◆ Exercise prompt ◆
In the data below, find each line containing the word "field" and copy those lines. Case counts.

** START Supplied information **

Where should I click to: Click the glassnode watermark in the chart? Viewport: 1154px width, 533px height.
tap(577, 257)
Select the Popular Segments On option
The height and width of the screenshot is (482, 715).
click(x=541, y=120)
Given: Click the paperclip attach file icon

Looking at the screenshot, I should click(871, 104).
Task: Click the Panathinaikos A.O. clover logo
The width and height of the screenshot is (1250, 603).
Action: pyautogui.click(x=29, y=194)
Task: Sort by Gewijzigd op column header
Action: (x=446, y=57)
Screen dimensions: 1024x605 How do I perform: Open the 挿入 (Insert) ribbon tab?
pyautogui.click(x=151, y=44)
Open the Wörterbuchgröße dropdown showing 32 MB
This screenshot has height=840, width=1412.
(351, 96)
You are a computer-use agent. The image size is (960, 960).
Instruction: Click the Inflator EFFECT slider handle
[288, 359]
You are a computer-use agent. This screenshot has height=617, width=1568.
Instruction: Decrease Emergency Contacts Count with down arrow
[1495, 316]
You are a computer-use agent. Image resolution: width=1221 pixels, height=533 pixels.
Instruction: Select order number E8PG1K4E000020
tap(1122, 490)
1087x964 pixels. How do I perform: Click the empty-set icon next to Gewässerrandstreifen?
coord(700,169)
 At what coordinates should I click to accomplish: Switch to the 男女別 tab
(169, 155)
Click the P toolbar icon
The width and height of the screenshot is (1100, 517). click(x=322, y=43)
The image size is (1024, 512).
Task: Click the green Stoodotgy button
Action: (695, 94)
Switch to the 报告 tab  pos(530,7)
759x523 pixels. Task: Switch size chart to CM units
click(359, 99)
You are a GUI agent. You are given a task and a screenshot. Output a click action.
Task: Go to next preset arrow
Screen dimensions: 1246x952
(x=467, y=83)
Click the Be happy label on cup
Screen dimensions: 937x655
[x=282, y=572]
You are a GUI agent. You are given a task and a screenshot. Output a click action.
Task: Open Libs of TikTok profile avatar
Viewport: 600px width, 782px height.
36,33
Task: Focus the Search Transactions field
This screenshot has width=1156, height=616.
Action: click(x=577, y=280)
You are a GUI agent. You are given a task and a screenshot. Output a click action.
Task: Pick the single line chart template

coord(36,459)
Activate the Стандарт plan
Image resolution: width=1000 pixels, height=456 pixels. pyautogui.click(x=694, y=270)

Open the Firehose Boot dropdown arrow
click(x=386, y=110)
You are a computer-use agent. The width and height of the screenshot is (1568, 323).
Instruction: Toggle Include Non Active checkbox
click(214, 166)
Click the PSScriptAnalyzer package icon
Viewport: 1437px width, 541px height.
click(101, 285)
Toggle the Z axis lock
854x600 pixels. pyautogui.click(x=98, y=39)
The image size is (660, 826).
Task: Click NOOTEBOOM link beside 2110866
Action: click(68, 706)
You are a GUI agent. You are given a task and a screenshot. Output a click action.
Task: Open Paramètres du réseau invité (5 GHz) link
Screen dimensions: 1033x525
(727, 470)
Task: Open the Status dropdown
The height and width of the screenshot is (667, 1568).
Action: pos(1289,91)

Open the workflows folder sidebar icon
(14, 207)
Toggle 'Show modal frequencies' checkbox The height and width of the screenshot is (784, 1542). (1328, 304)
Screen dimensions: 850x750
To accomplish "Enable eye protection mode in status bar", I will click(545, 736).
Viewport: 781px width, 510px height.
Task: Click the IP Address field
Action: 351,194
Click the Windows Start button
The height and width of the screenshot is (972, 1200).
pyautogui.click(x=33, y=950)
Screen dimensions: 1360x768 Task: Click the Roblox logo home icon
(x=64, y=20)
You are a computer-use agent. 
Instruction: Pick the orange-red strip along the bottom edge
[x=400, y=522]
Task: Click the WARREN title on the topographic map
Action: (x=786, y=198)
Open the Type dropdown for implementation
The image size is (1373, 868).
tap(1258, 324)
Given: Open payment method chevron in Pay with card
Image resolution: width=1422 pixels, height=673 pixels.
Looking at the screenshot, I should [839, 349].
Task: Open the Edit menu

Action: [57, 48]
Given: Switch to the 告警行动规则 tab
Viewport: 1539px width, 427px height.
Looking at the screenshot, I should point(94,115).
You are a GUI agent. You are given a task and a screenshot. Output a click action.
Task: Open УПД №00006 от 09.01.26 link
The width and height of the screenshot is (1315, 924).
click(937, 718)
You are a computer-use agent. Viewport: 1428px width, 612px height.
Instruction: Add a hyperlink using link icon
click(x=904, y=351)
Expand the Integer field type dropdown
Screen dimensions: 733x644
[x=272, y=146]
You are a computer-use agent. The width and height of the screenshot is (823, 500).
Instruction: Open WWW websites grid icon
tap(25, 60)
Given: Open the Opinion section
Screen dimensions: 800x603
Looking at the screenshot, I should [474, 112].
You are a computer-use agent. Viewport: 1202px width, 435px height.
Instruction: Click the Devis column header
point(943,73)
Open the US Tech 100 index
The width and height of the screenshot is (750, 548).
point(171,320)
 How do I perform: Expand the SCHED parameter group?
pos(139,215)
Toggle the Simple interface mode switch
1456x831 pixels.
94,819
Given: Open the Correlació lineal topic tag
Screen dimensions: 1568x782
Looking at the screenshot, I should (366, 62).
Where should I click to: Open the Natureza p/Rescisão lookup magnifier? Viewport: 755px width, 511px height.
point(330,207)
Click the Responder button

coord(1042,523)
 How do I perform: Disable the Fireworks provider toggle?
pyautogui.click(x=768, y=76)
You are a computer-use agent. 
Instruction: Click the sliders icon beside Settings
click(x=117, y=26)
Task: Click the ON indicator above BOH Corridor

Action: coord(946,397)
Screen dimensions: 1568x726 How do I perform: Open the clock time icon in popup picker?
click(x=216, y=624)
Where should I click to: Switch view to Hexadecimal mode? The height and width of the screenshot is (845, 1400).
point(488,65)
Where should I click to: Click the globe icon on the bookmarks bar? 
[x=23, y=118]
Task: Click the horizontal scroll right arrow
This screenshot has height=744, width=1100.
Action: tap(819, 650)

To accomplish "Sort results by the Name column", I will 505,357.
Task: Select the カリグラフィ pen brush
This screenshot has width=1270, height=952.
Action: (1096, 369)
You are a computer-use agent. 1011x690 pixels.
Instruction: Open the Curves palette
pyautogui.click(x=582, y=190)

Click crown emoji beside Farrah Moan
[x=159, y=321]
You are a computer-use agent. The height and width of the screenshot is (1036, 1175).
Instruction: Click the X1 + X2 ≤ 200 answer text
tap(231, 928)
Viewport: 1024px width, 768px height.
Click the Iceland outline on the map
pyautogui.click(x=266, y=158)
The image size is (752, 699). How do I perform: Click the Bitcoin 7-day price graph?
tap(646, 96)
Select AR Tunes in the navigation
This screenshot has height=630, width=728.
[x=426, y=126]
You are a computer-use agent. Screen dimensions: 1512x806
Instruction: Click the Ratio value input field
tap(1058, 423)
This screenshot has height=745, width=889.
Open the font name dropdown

** END Supplied information **

◆ Completed task ◆
Task: Focus the Search Transactions field
Task: Click the IP Address field
Expand the Integer field type dropdown
Instruction: Click the Ratio value input field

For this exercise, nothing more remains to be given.